作業指示:
以下の一覧の各行を、「番号」と「記録行」の2列からなるMarkdownの表に収めてください。空行は除き、画像は回答に含めないでください。

記録データ:
○ ○ ○ ○ ○

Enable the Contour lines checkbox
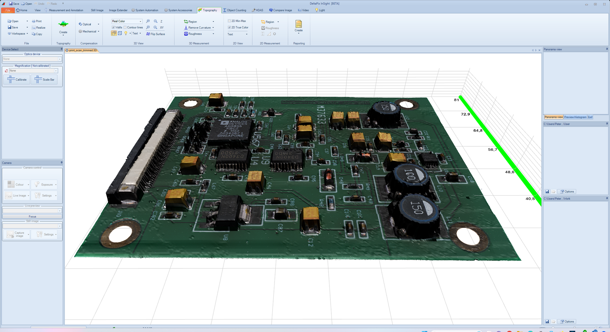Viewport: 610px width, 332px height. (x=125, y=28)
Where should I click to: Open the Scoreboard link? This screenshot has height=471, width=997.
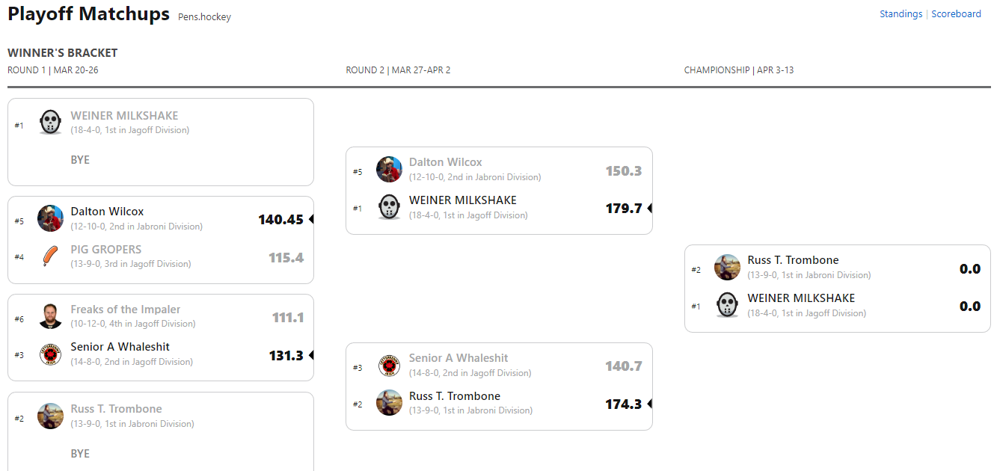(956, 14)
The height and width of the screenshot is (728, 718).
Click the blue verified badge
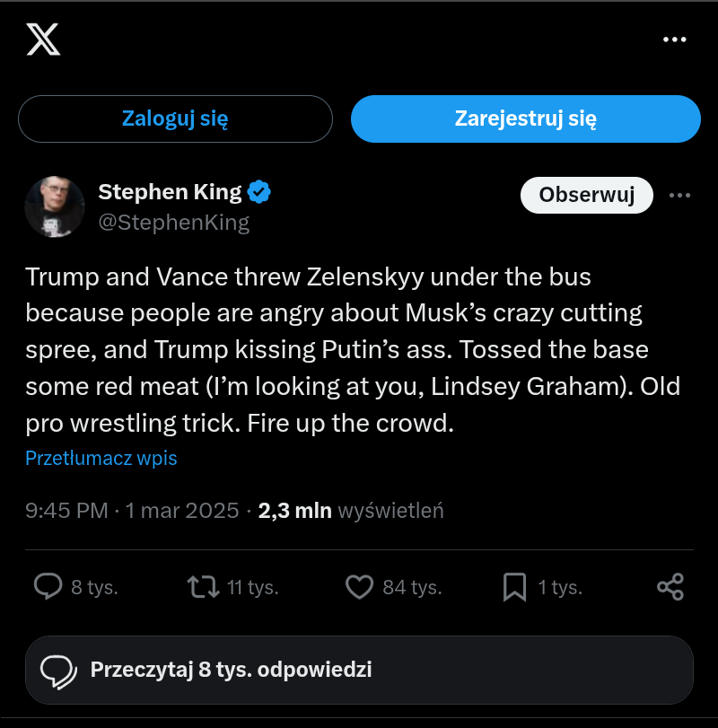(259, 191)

○ ○ ○ ○ ○

回答:
| 番号 | 記録行 |
|---|---|
| 1 | Enable the Contour lines checkbox |
| 2 | Viewport: 610px width, 332px height. (x=125, y=28) |
| 3 | Where should I click to: Open the Scoreboard link? This screenshot has height=471, width=997. |
| 4 | (956, 14) |
| 5 | The height and width of the screenshot is (728, 718). |
| 6 | Click the blue verified badge |
| 7 | (259, 191) |